> What to do
When you reach the line containing "Task: Zoom to polygon 3", begin reproducing the material exactly, stop after the line containing "Task: Switch to the 60分钟 timeframe", and leave out any pictures along the way.

> Dataset entries
···
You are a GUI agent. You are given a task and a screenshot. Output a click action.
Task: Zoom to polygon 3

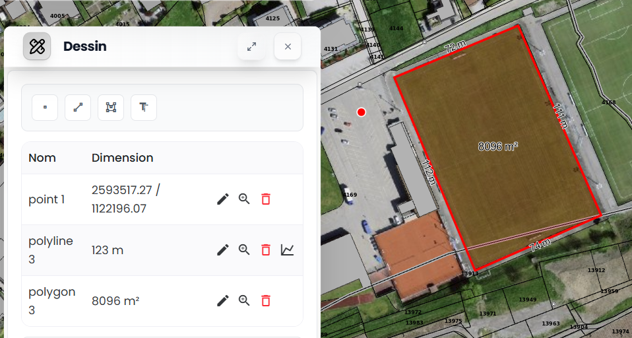point(244,301)
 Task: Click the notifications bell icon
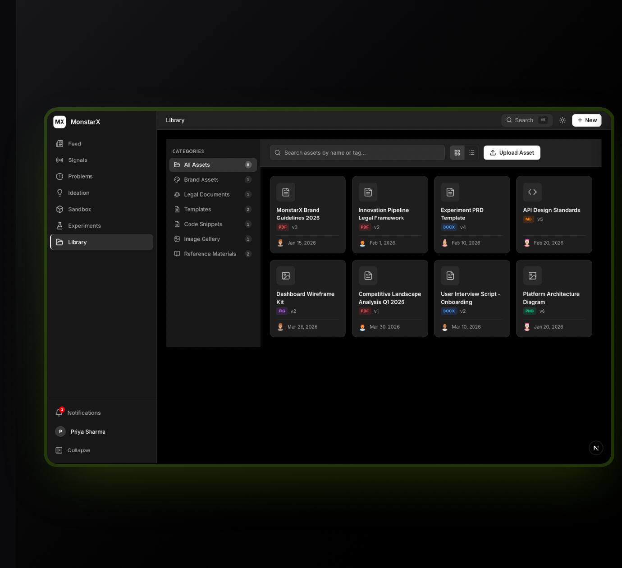click(59, 412)
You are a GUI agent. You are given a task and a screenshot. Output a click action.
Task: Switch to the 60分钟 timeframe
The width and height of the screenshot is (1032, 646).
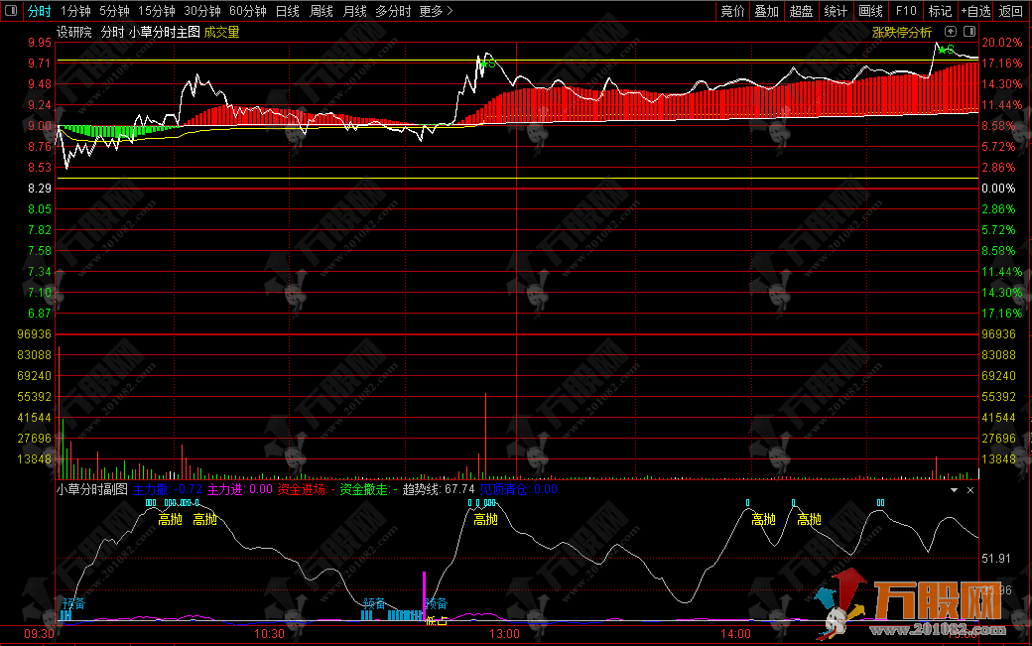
···
> Solved exercise
Task: Zoom to polygon 3

point(244,301)
 Task: Click the notifications bell icon
click(59, 412)
You are a GUI agent. You are given a task and a screenshot. Output a click action.
Task: Switch to the 60分钟 timeframe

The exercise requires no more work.